Say i have a routine that searches for and gets a thing. You can search for a thing via a regex, via an int, or via a tuple. Which of the following do you prefer?

one

Python code:

 
def find_thing(filter):
  # code that type checks 'filter' and does the right thing.

two

Python code:

 
def find_thing_regex(regex):
def find_thing_int(an_int):
def find_thing_tuple(a_tuple):

three

Python code:

def find_thing(regex=None, an_int=None, a_tuple=None):

# ? Aug 5, 2017 19:00

Ghost of Reagan Past: Oct 7, 2003; rock and roll fun

One.

Otherwise, users of the function will have to do type-checking themselves and call the right function or pass in the right kwargs, when you could do that burdensome work for them and reduce the possibility of error/proliferation of ways of doing said checking.

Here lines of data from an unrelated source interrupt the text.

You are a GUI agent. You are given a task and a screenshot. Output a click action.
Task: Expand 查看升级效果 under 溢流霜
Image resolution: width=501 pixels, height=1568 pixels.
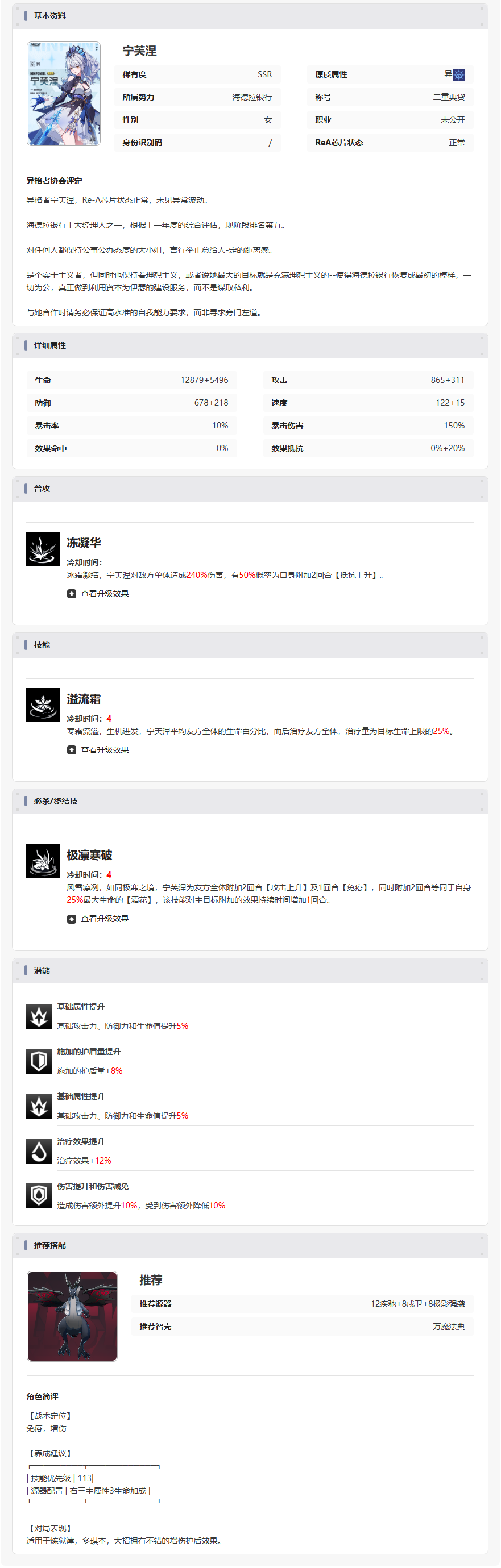98,750
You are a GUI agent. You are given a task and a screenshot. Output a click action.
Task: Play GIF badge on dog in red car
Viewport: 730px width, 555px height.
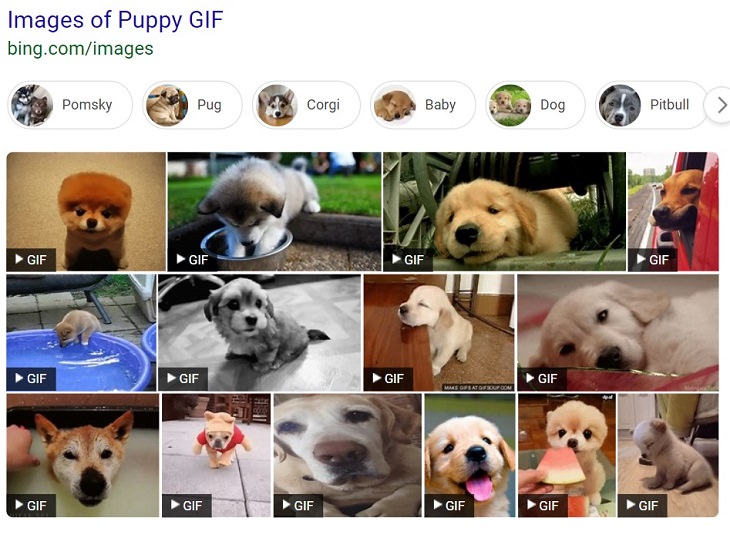point(653,260)
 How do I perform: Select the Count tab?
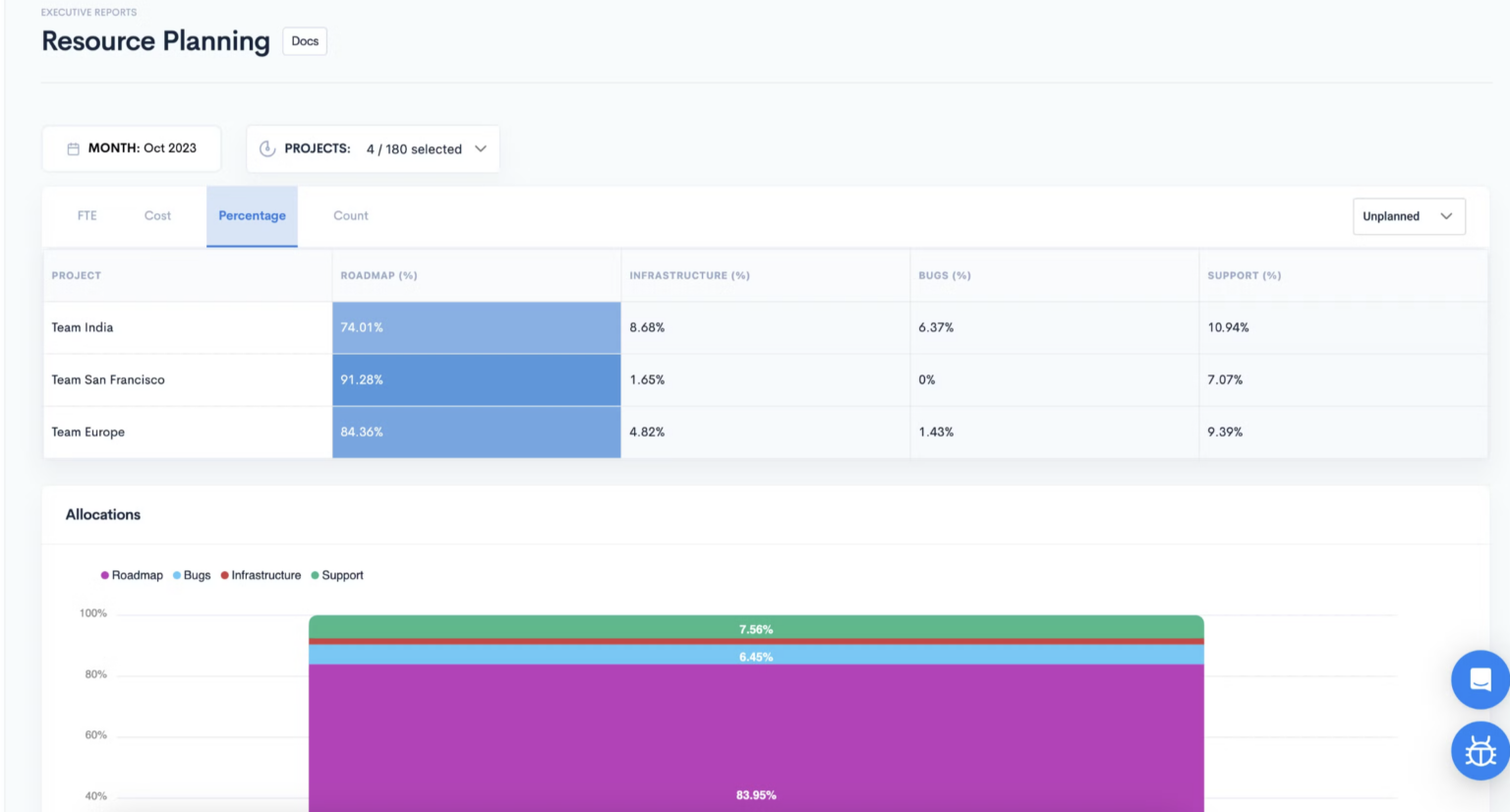(350, 215)
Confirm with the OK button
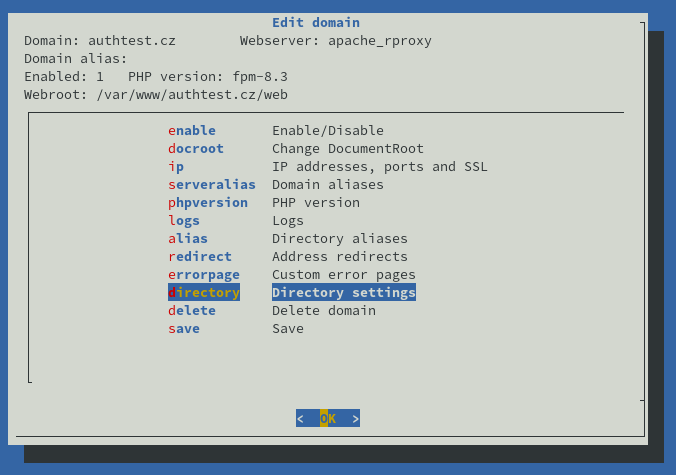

Simple is better than complex.

# ? Aug 5, 2017 19:23

VikingofRock: Aug 24, 2008

Thermopyle posted:

Say i have a routine that searches for and gets a thing. You can search for a thing via a regex, via an int, or via a tuple. Which of the following do you prefer?

one
Python code:
 
def find_thing(filter):
  # code that type checks 'filter' and does the right thing.
two
Python code:
 
def find_thing_regex(regex):
def find_thing_int(an_int):
def find_thing_tuple(a_tuple):
three
Python code:
def find_thing(regex=None, an_int=None, a_tuple=None):

Python code:

def find_thing(predicate):

where predicate is a function/callable which takes as input elements of the space you are searching over and which returns true if a match is found.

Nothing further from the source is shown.